In November 2018, Ross announced a planned 2019 reunion with the New Monkees.

=== 2019 ===
On January 27, 2019, Ross appeared again in two sold-out shows with “The Wrecking Crew Tribute To Glen Campbell," with Ross singing many of Campbell’s hits.

On February 16, 2019, Ross reunited with Dino Kovas, Larry Saltis, and Jared Chandler of the New Monkees. The sold-out event was created and promoted by 521 Promotions Director Jodi Ritzen. Original Monkee Micky Dolenz joined the New Monkees onstage to sing some of his hits. This marked the first time that an original Monkee had performed with the New Monkees in public.

Ross reunited with The Wigs at a sold-out show performed at Shank Hall in Milwaukee, WI, on September 14, 2019.

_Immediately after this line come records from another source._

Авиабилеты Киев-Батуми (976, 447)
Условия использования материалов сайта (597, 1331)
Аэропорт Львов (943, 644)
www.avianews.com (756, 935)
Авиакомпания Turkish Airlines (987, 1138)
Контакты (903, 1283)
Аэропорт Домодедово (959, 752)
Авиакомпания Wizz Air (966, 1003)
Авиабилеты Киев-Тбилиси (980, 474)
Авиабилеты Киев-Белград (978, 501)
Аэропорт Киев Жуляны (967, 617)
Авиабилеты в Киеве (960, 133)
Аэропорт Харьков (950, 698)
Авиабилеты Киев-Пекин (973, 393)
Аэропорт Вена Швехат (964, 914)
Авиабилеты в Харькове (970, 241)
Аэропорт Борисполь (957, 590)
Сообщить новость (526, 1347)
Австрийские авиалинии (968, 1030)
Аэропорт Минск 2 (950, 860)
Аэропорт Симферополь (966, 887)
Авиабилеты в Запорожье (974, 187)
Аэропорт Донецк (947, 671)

Ross performed onstage with Micky Dolenz and his band on September 22, 2019, singing the classic Monkees songs "Daydream Believer," "I'm a Believer", "Pleasant Valley Sunday," plus others. Ross was the solo singer on the Larry Willams classic song "Slow Down," made famous by The Beatles.

=== 2020 ===
Marty Ross announced his first solo album would be completed in late 2020. The album is now scheduled to be released in 2023.

=== 2021 ===
Ross became a Disc Jockey with Monkee Mania Radio, an internet based radio station that plays music and programming related to The Monkees.

=== 2023 ===
On February 6 Ross performed with Don Randi and Friends at Oscars Nightclub in Palm Springs after the city Of Palm Springs dedicated a star posthumously to legendary session drummer Hal Blaine.Nancy Sinatra did a surprise performance of “These Boots Were Made For Walkin”.
Ross appeared in a solo show in Milwaukee Wisconsin at Shank Hall on April 21. Ross performed his songs from various stages of his career as well as songs that influenced him.